Records shown:
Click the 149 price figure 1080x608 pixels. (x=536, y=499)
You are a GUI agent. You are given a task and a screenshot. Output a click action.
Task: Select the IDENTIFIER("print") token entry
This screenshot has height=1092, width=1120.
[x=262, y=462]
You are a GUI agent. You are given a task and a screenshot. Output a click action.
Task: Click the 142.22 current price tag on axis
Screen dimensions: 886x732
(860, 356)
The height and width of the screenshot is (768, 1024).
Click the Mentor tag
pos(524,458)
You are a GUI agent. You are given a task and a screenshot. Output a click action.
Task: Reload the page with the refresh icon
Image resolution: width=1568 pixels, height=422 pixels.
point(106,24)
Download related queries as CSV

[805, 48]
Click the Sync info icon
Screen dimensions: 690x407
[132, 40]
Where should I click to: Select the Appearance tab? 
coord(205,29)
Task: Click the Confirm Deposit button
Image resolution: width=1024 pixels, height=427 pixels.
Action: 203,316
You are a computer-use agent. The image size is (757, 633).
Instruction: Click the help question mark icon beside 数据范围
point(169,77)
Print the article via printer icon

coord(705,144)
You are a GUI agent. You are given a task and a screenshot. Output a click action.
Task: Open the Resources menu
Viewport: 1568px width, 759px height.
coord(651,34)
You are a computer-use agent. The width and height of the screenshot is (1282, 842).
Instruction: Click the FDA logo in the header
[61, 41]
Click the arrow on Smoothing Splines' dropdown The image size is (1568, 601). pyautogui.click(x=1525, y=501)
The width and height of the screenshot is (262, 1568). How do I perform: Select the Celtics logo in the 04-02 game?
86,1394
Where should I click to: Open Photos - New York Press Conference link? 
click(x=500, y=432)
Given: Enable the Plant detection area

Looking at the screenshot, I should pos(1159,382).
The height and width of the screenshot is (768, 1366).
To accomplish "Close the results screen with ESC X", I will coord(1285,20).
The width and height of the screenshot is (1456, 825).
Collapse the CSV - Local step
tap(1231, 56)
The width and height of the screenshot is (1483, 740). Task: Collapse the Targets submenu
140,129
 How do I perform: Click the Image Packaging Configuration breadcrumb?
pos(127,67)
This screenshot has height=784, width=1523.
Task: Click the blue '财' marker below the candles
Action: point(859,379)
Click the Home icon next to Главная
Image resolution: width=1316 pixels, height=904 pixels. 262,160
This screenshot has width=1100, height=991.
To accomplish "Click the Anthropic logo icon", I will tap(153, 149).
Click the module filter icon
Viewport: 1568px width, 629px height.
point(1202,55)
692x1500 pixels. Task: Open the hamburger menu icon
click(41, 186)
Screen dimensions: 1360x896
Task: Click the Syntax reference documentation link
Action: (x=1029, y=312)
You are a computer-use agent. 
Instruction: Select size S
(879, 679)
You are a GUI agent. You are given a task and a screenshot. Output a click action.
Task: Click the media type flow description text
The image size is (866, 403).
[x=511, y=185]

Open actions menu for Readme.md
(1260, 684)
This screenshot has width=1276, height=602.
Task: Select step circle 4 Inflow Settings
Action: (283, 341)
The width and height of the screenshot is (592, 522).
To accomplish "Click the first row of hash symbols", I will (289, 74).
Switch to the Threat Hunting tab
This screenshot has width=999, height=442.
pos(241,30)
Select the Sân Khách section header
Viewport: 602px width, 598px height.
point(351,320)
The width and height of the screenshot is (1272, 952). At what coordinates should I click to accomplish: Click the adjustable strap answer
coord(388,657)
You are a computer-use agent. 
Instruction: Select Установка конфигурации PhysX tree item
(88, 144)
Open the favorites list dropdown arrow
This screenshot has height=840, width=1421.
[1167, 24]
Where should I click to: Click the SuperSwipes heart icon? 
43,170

What to work on:
Format every line of the records above as a Markdown table with the columns Row and Record line, numbering the rows in order and leaving out blank lines.

Result of this exercise:
| Row | Record line |
|---|---|
| 1 | Click the 149 price figure 1080x608 pixels. (x=536, y=499) |
| 2 | You are a GUI agent. You are given a task and a screenshot. Output a click action. |
| 3 | Task: Select the IDENTIFIER("print") token entry |
| 4 | This screenshot has height=1092, width=1120. |
| 5 | [x=262, y=462] |
| 6 | You are a GUI agent. You are given a task and a screenshot. Output a click action. |
| 7 | Task: Click the 142.22 current price tag on axis |
| 8 | Screen dimensions: 886x732 |
| 9 | (860, 356) |
| 10 | The height and width of the screenshot is (768, 1024). |
| 11 | Click the Mentor tag |
| 12 | pos(524,458) |
| 13 | You are a GUI agent. You are given a task and a screenshot. Output a click action. |
| 14 | Task: Reload the page with the refresh icon |
| 15 | Image resolution: width=1568 pixels, height=422 pixels. |
| 16 | point(106,24) |
| 17 | Download related queries as CSV |
| 18 | [805, 48] |
| 19 | Click the Sync info icon |
| 20 | Screen dimensions: 690x407 |
| 21 | [132, 40] |
| 22 | Where should I click to: Select the Appearance tab?  |
| 23 | coord(205,29) |
| 24 | Task: Click the Confirm Deposit button |
| 25 | Image resolution: width=1024 pixels, height=427 pixels. |
| 26 | Action: 203,316 |
| 27 | You are a computer-use agent. The image size is (757, 633). |
| 28 | Instruction: Click the help question mark icon beside 数据范围 |
| 29 | point(169,77) |
| 30 | Print the article via printer icon |
| 31 | coord(705,144) |
| 32 | You are a GUI agent. You are given a task and a screenshot. Output a click action. |
| 33 | Task: Open the Resources menu |
| 34 | Viewport: 1568px width, 759px height. |
| 35 | coord(651,34) |
| 36 | You are a computer-use agent. The width and height of the screenshot is (1282, 842). |
| 37 | Instruction: Click the FDA logo in the header |
| 38 | [61, 41] |
| 39 | Click the arrow on Smoothing Splines' dropdown The image size is (1568, 601). pyautogui.click(x=1525, y=501) |
| 40 | The width and height of the screenshot is (262, 1568). How do I perform: Select the Celtics logo in the 04-02 game? |
| 41 | 86,1394 |
| 42 | Where should I click to: Open Photos - New York Press Conference link?  |
| 43 | click(x=500, y=432) |
| 44 | Given: Enable the Plant detection area |
| 45 | Looking at the screenshot, I should pos(1159,382). |
| 46 | The height and width of the screenshot is (768, 1366). |
| 47 | To accomplish "Close the results screen with ESC X", I will coord(1285,20). |
| 48 | The width and height of the screenshot is (1456, 825). |
| 49 | Collapse the CSV - Local step |
| 50 | tap(1231, 56) |
| 51 | The width and height of the screenshot is (1483, 740). Task: Collapse the Targets submenu |
| 52 | 140,129 |
| 53 |  How do I perform: Click the Image Packaging Configuration breadcrumb? |
| 54 | pos(127,67) |
| 55 | This screenshot has height=784, width=1523. |
| 56 | Task: Click the blue '财' marker below the candles |
| 57 | Action: point(859,379) |
| 58 | Click the Home icon next to Главная |
| 59 | Image resolution: width=1316 pixels, height=904 pixels. 262,160 |
| 60 | This screenshot has width=1100, height=991. |
| 61 | To accomplish "Click the Anthropic logo icon", I will tap(153, 149). |
| 62 | Click the module filter icon |
| 63 | Viewport: 1568px width, 629px height. |
| 64 | point(1202,55) |
| 65 | 692x1500 pixels. Task: Open the hamburger menu icon |
| 66 | click(41, 186) |
| 67 | Screen dimensions: 1360x896 |
| 68 | Task: Click the Syntax reference documentation link |
| 69 | Action: (x=1029, y=312) |
| 70 | You are a computer-use agent.  |
| 71 | Instruction: Select size S |
| 72 | (879, 679) |
| 73 | You are a GUI agent. You are given a task and a screenshot. Output a click action. |
| 74 | Task: Click the media type flow description text |
| 75 | The image size is (866, 403). |
| 76 | [x=511, y=185] |
| 77 | Open actions menu for Readme.md |
| 78 | (1260, 684) |
| 79 | This screenshot has width=1276, height=602. |
| 80 | Task: Select step circle 4 Inflow Settings |
| 81 | Action: (283, 341) |
| 82 | The width and height of the screenshot is (592, 522). |
| 83 | To accomplish "Click the first row of hash symbols", I will (289, 74). |
| 84 | Switch to the Threat Hunting tab |
| 85 | This screenshot has width=999, height=442. |
| 86 | pos(241,30) |
| 87 | Select the Sân Khách section header |
| 88 | Viewport: 602px width, 598px height. |
| 89 | point(351,320) |
| 90 | The width and height of the screenshot is (1272, 952). At what coordinates should I click to accomplish: Click the adjustable strap answer |
| 91 | coord(388,657) |
| 92 | You are a computer-use agent.  |
| 93 | Instruction: Select Установка конфигурации PhysX tree item |
| 94 | (88, 144) |
| 95 | Open the favorites list dropdown arrow |
| 96 | This screenshot has height=840, width=1421. |
| 97 | [1167, 24] |
| 98 | Where should I click to: Click the SuperSwipes heart icon?  |
| 99 | 43,170 |